The video triggered a lot of people to shout ‘scam’. But the producers insist that not only is it real, but the video is rendered in real time. They call it ‘un-real’.
Piecing it together
What happens when, inevitably soon, some AI team bundles these things together: fake photos with plausible content (Trump) + personal digital conversations (Zoom) + fake scenarios that look and feel real (Unrecord).
Here’s what I’m saying:
As of right now, it’s really only the channel, the publisher that’s bringing trust to our digital experiences.
There’s already enough training data out there to fake any one of us at will. We’re only one online recording away from a digital doppelganger.
This will soon all be available to produce in real-time.
Yes, text-to-video is exciting. And yes it’s going to create a lot of new value, new jobs and disruption.
But it’s also going to usher in a collapse of digital trust.
We won’t be able to believe what we’re seeing or hearing when online.

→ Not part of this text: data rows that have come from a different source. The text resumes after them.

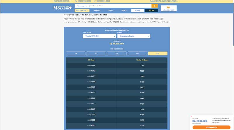Select the 23x tenor option
234x130 pixels.
117,53
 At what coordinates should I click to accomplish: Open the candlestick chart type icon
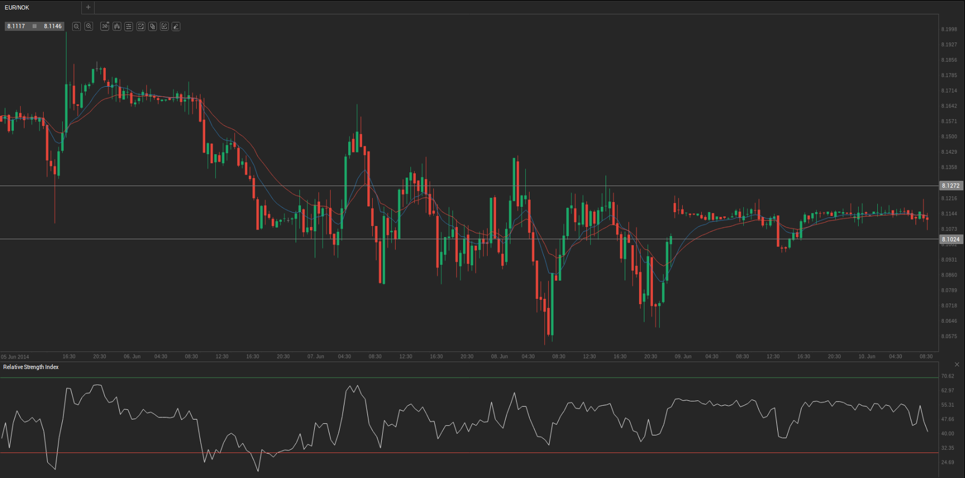117,26
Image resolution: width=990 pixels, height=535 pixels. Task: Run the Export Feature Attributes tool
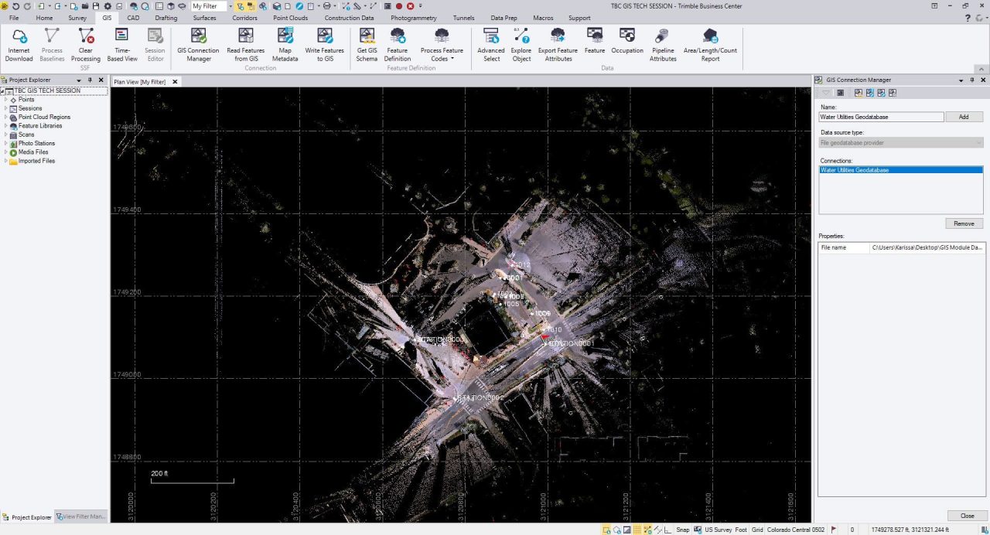tap(557, 44)
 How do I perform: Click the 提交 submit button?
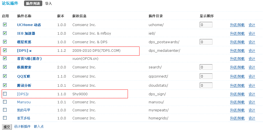point(7,127)
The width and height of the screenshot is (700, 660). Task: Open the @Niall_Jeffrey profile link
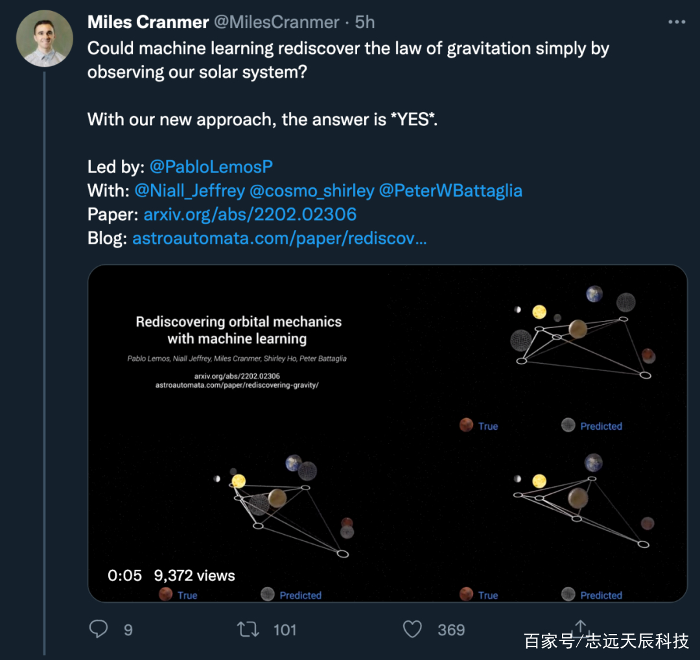(x=189, y=191)
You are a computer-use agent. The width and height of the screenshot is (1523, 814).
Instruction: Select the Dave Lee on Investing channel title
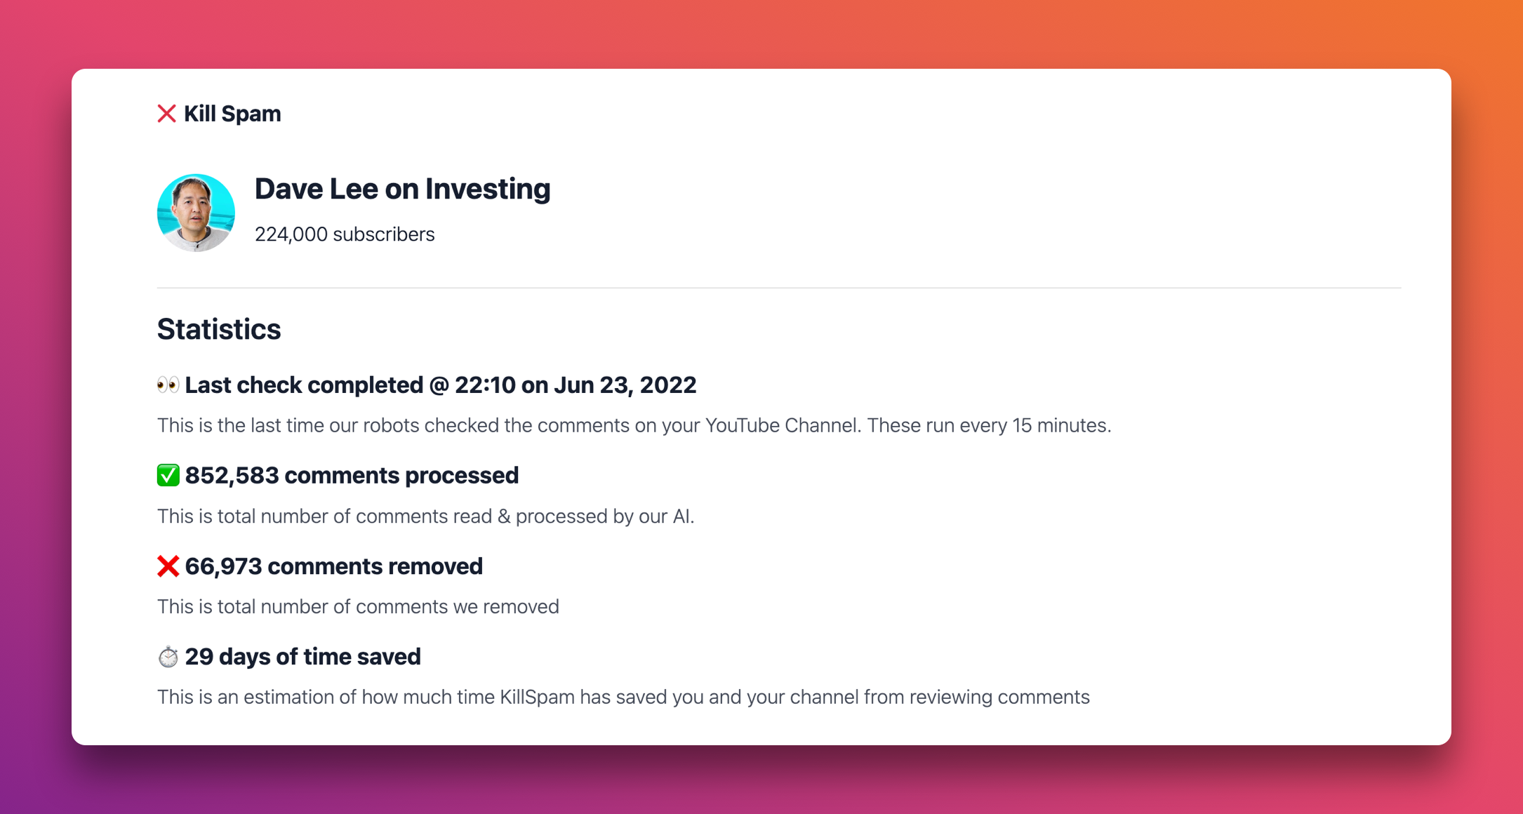402,189
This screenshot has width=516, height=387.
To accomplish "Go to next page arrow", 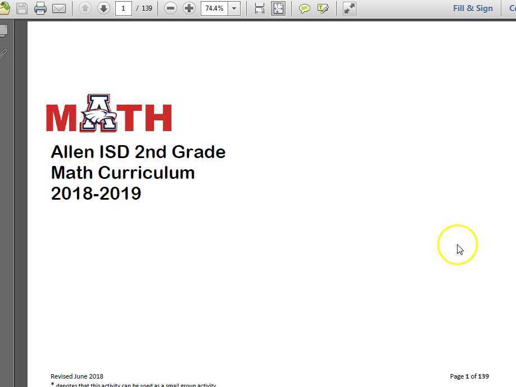I will pyautogui.click(x=103, y=8).
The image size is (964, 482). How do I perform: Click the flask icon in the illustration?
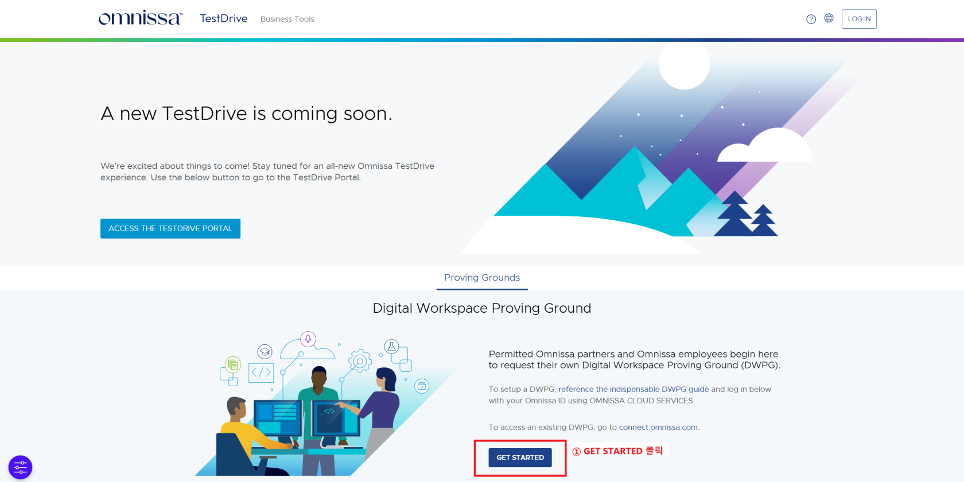(391, 347)
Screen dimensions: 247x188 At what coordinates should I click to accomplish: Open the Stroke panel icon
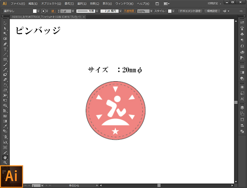[x=242, y=67]
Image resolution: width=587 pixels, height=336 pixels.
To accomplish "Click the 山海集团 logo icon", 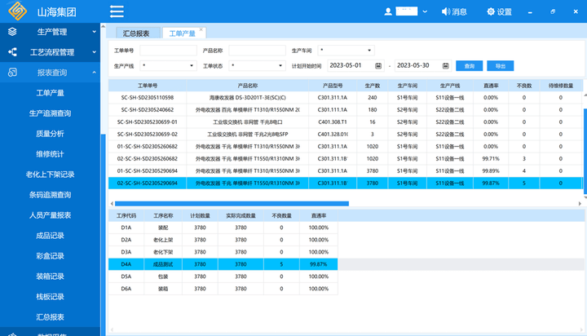I will click(x=19, y=11).
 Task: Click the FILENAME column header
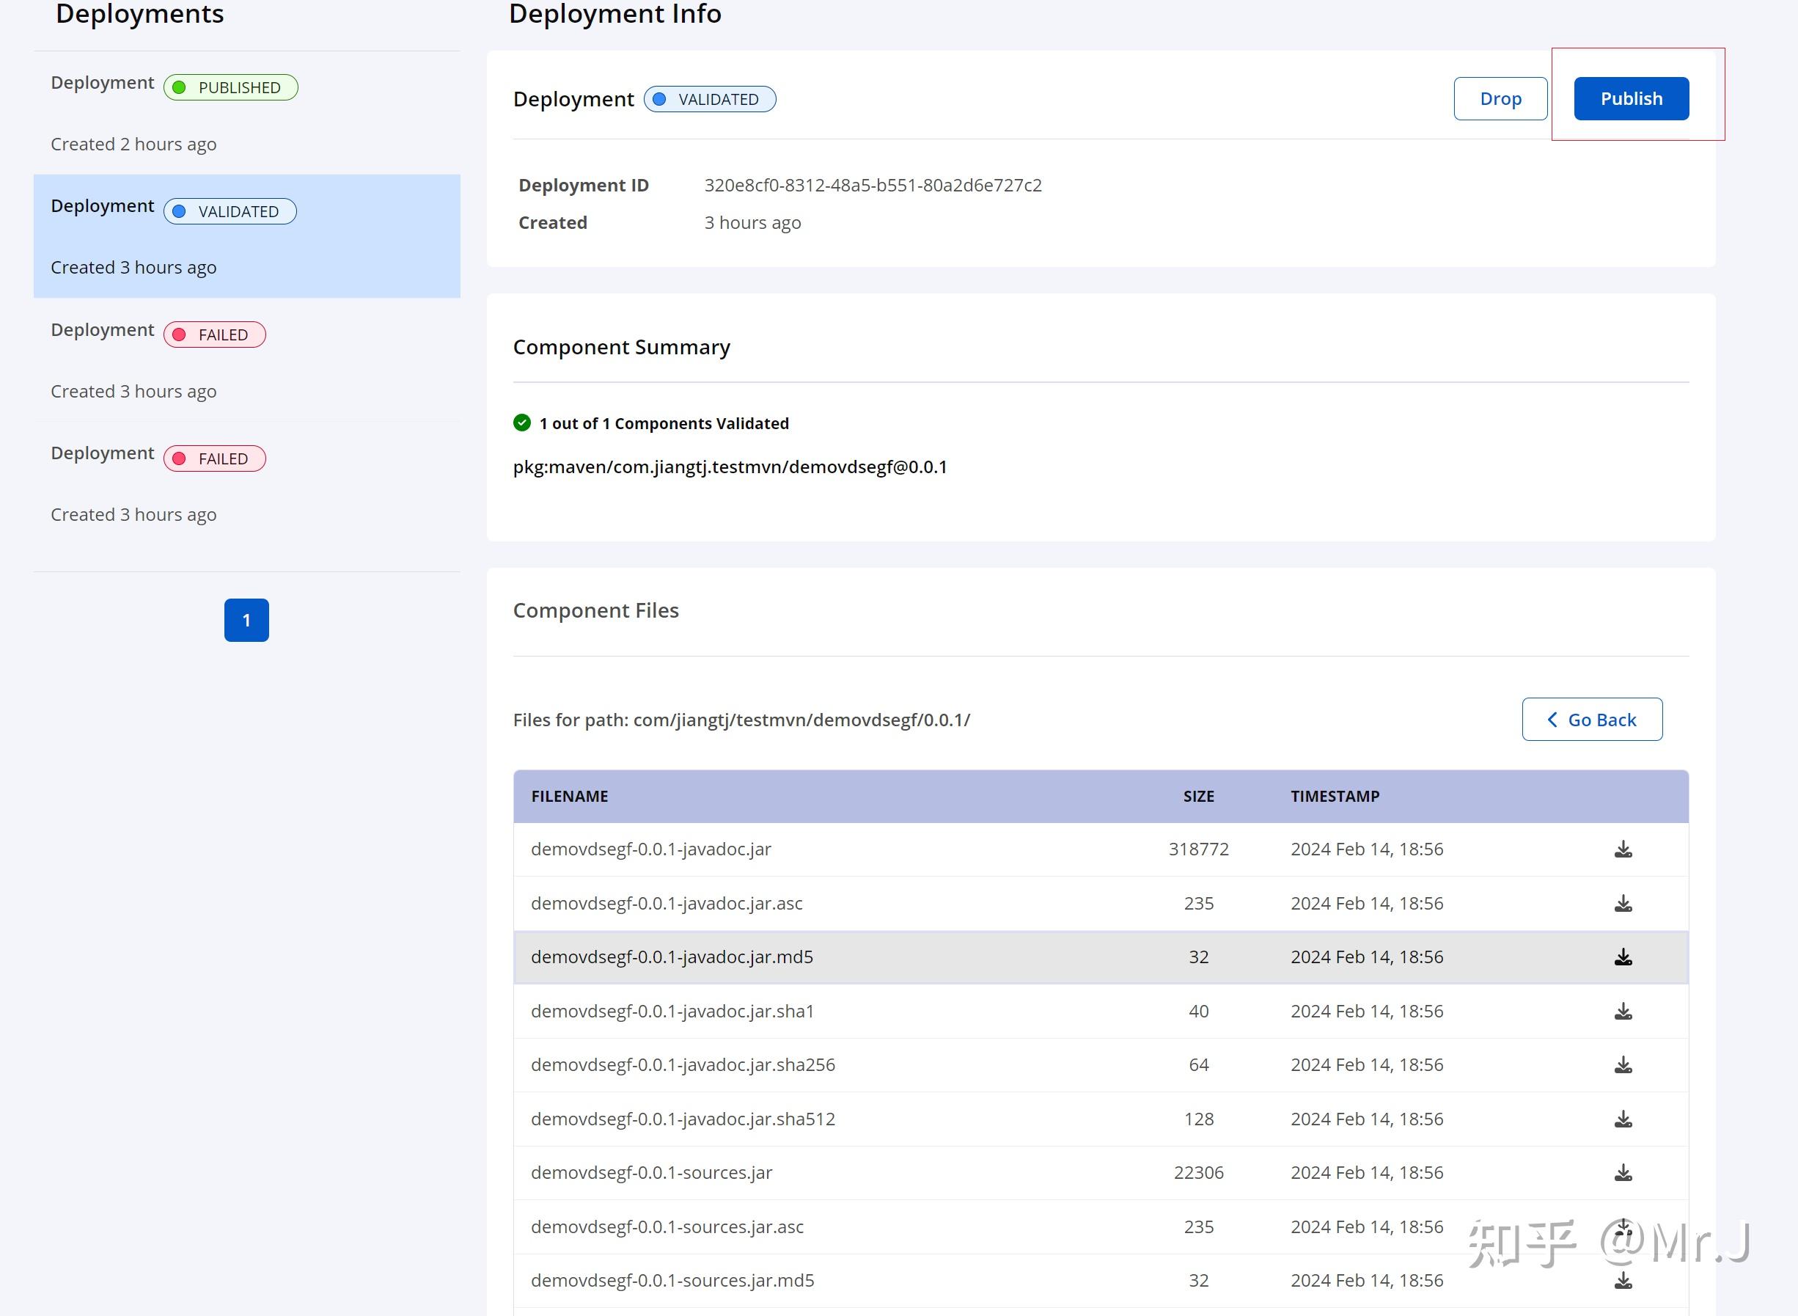[x=569, y=796]
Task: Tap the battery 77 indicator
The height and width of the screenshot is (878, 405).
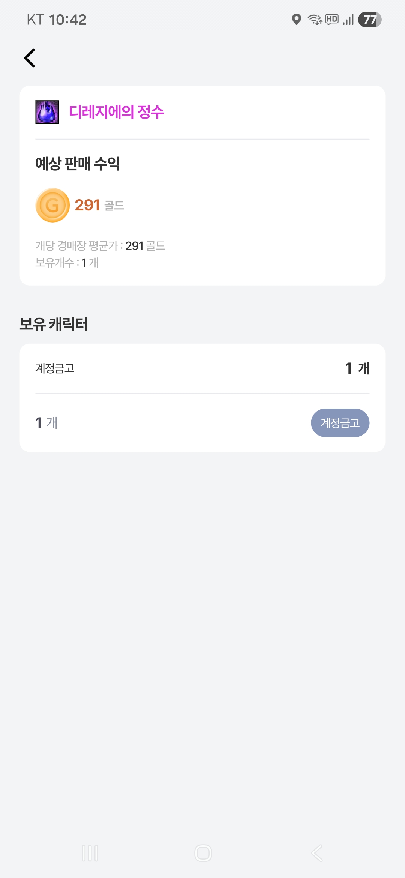Action: 369,19
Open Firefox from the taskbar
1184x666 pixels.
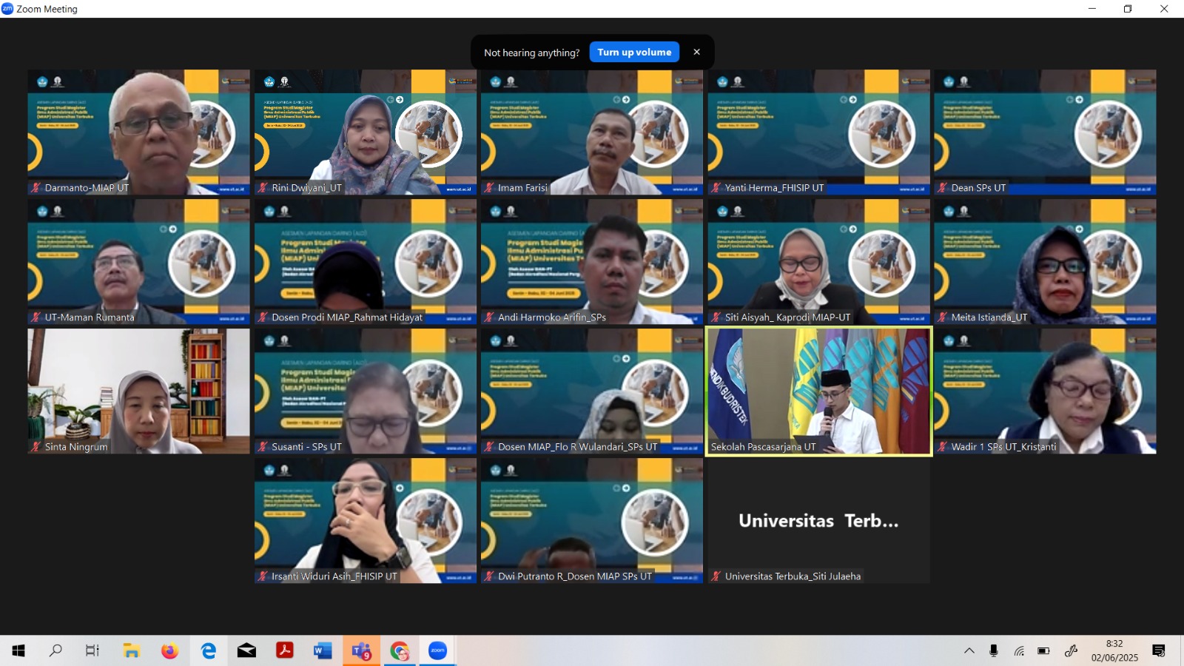(x=170, y=651)
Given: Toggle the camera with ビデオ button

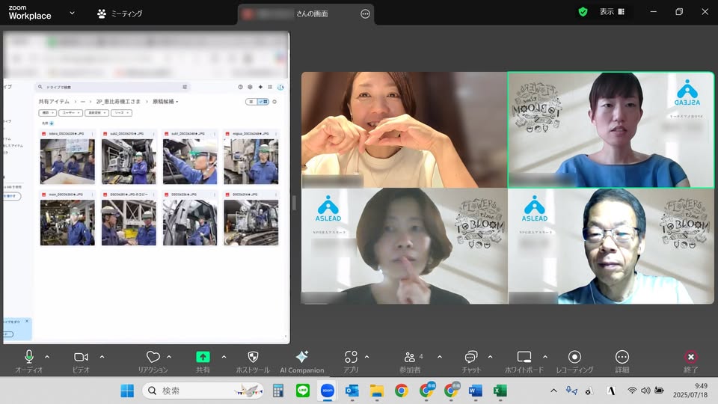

It’s a fun demo today. But share-price affecting tomorrow. It’s a college project today. But bank fraud tomorrow. It’s research today. But voter influence tomorrow.
We are all going to need new digital tools and digital infrastructure to confirm who - and what - we are dealing with.
But here’s the catch: it’s going to take time to build it. My sense is that the AI video teams are already one paragraph ahead of the reader.
Maybe we start using a digital wallet to authenticate ourselves at the start of each Zoom call? Or maybe I can begin sending my pre-verified, personalised robo-Jamie to attend calls so I don’t have to?
New digital wallets feel like a sensible way out of the inevitable digital chaos. To prove who we are, in any context or channel. Even anonymously when needed - many interactions don’t need to know who we are, but just that we are a real human.
One to think about when you are next getting in arrested in New York, on a Zoom call with a stranger, or playing a real-time online video game.
You’re going to have to trust me on this one.